Write out the material below exactly, with no line missing.

--- DATA LISTING ---
• • •

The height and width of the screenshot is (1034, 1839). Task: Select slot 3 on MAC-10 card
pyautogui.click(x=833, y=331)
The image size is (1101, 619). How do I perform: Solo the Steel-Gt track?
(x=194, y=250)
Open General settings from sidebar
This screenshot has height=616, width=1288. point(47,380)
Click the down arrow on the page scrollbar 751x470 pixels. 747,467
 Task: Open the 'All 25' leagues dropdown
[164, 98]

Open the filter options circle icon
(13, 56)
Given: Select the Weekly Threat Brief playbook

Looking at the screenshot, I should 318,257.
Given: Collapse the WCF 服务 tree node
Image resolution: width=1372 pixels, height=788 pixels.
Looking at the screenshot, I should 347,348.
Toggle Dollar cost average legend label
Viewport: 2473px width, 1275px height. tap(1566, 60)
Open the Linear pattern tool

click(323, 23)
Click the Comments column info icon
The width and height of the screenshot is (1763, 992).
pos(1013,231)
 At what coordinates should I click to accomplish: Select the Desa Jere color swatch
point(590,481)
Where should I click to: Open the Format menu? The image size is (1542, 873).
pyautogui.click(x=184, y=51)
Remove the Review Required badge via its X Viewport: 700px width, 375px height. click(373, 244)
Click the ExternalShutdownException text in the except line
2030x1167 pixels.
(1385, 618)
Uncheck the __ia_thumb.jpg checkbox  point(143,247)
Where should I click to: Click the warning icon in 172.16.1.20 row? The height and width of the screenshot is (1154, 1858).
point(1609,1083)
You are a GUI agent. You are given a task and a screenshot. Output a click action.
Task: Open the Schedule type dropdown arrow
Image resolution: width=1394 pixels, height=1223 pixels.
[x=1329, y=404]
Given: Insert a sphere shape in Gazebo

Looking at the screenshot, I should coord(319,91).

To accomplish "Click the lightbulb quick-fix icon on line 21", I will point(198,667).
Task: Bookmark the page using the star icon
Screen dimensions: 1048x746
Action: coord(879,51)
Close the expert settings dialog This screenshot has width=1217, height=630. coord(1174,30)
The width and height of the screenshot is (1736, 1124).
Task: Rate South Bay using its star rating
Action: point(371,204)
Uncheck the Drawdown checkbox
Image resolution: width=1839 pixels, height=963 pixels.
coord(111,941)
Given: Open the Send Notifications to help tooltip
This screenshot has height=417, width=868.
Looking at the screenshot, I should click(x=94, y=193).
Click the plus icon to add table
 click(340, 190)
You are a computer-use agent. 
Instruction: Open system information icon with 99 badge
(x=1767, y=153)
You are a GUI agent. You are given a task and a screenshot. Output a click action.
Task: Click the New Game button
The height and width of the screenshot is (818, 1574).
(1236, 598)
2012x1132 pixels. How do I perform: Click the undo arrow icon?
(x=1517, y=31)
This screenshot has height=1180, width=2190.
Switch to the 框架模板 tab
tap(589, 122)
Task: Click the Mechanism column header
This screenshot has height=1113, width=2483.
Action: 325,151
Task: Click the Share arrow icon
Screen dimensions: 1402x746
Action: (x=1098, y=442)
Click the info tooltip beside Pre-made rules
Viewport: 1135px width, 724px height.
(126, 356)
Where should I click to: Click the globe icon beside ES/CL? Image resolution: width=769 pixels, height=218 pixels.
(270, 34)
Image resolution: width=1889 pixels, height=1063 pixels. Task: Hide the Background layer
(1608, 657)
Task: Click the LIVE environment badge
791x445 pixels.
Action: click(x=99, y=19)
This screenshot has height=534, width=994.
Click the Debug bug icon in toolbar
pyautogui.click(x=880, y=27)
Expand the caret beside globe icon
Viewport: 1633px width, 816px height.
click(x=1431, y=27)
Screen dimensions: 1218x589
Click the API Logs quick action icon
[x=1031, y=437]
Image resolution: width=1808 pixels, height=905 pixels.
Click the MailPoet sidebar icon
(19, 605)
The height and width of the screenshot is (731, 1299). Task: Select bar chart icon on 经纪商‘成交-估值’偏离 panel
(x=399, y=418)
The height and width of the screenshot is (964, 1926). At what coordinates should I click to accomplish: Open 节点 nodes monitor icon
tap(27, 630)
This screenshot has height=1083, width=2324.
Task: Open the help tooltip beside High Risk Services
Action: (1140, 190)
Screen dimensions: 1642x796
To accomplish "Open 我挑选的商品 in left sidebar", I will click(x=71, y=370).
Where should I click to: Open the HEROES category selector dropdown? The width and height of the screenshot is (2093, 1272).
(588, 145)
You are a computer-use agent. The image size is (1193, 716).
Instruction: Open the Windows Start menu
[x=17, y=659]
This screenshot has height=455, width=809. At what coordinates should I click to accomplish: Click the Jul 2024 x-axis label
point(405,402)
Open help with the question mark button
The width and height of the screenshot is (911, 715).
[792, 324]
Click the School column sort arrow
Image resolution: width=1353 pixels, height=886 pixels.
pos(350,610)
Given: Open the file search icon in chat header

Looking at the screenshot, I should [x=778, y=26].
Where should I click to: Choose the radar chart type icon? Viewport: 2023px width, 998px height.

• • •

--- OUTPUT BELOW ---
The height and width of the screenshot is (1034, 1839). Task: Select slot 3 on MAC-10 card
pyautogui.click(x=833, y=331)
The image size is (1101, 619). How do I perform: Solo the Steel-Gt track?
(x=194, y=250)
Open General settings from sidebar
This screenshot has height=616, width=1288. point(47,380)
Click the down arrow on the page scrollbar 751x470 pixels. 747,467
 Task: Open the 'All 25' leagues dropdown
[164, 98]

Open the filter options circle icon
(13, 56)
Given: Select the Weekly Threat Brief playbook

Looking at the screenshot, I should 318,257.
Given: Collapse the WCF 服务 tree node
Image resolution: width=1372 pixels, height=788 pixels.
Looking at the screenshot, I should 347,348.
Toggle Dollar cost average legend label
Viewport: 2473px width, 1275px height. tap(1566, 60)
Open the Linear pattern tool

click(323, 23)
Click the Comments column info icon
The width and height of the screenshot is (1763, 992).
pos(1013,231)
 At what coordinates should I click to accomplish: Select the Desa Jere color swatch
point(590,481)
Where should I click to: Open the Format menu? The image size is (1542, 873).
pyautogui.click(x=184, y=51)
Remove the Review Required badge via its X Viewport: 700px width, 375px height. click(373, 244)
Click the ExternalShutdownException text in the except line
2030x1167 pixels.
(1385, 618)
Uncheck the __ia_thumb.jpg checkbox  point(143,247)
Where should I click to: Click the warning icon in 172.16.1.20 row? The height and width of the screenshot is (1154, 1858).
point(1609,1083)
You are a GUI agent. You are given a task and a screenshot. Output a click action.
Task: Open the Schedule type dropdown arrow
Image resolution: width=1394 pixels, height=1223 pixels.
[x=1329, y=404]
Given: Insert a sphere shape in Gazebo

Looking at the screenshot, I should coord(319,91).

To accomplish "Click the lightbulb quick-fix icon on line 21", I will point(198,667).
Task: Bookmark the page using the star icon
Screen dimensions: 1048x746
Action: coord(879,51)
Close the expert settings dialog This screenshot has width=1217, height=630. coord(1174,30)
The width and height of the screenshot is (1736, 1124).
Task: Rate South Bay using its star rating
Action: point(371,204)
Uncheck the Drawdown checkbox
Image resolution: width=1839 pixels, height=963 pixels.
coord(111,941)
Given: Open the Send Notifications to help tooltip
This screenshot has height=417, width=868.
Looking at the screenshot, I should click(x=94, y=193).
Click the plus icon to add table
 click(340, 190)
You are a computer-use agent. 
Instruction: Open system information icon with 99 badge
(x=1767, y=153)
You are a GUI agent. You are given a task and a screenshot. Output a click action.
Task: Click the New Game button
The height and width of the screenshot is (818, 1574).
(1236, 598)
2012x1132 pixels. How do I perform: Click the undo arrow icon?
(x=1517, y=31)
This screenshot has height=1180, width=2190.
Switch to the 框架模板 tab
tap(589, 122)
Task: Click the Mechanism column header
This screenshot has height=1113, width=2483.
Action: 325,151
Task: Click the Share arrow icon
Screen dimensions: 1402x746
Action: (x=1098, y=442)
Click the info tooltip beside Pre-made rules
Viewport: 1135px width, 724px height.
(126, 356)
Where should I click to: Click the globe icon beside ES/CL? Image resolution: width=769 pixels, height=218 pixels.
(270, 34)
Image resolution: width=1889 pixels, height=1063 pixels. Task: Hide the Background layer
(1608, 657)
Task: Click the LIVE environment badge
791x445 pixels.
Action: click(x=99, y=19)
This screenshot has height=534, width=994.
Click the Debug bug icon in toolbar
pyautogui.click(x=880, y=27)
Expand the caret beside globe icon
Viewport: 1633px width, 816px height.
click(x=1431, y=27)
Screen dimensions: 1218x589
Click the API Logs quick action icon
[x=1031, y=437]
Image resolution: width=1808 pixels, height=905 pixels.
Click the MailPoet sidebar icon
(19, 605)
The height and width of the screenshot is (731, 1299). Task: Select bar chart icon on 经纪商‘成交-估值’偏离 panel
(x=399, y=418)
The height and width of the screenshot is (964, 1926). At what coordinates should I click to accomplish: Open 节点 nodes monitor icon
tap(27, 630)
This screenshot has height=1083, width=2324.
Task: Open the help tooltip beside High Risk Services
Action: (1140, 190)
Screen dimensions: 1642x796
To accomplish "Open 我挑选的商品 in left sidebar", I will click(x=71, y=370).
Where should I click to: Open the HEROES category selector dropdown? The width and height of the screenshot is (2093, 1272).
(588, 145)
You are a computer-use agent. The image size is (1193, 716).
Instruction: Open the Windows Start menu
[x=17, y=659]
This screenshot has height=455, width=809. At what coordinates should I click to accomplish: Click the Jul 2024 x-axis label
point(405,402)
Open help with the question mark button
The width and height of the screenshot is (911, 715).
[792, 324]
Click the School column sort arrow
Image resolution: width=1353 pixels, height=886 pixels.
pos(350,610)
Given: Open the file search icon in chat header

Looking at the screenshot, I should [x=778, y=26].
Where should I click to: Choose the radar chart type icon? Viewport: 2023px width, 998px height.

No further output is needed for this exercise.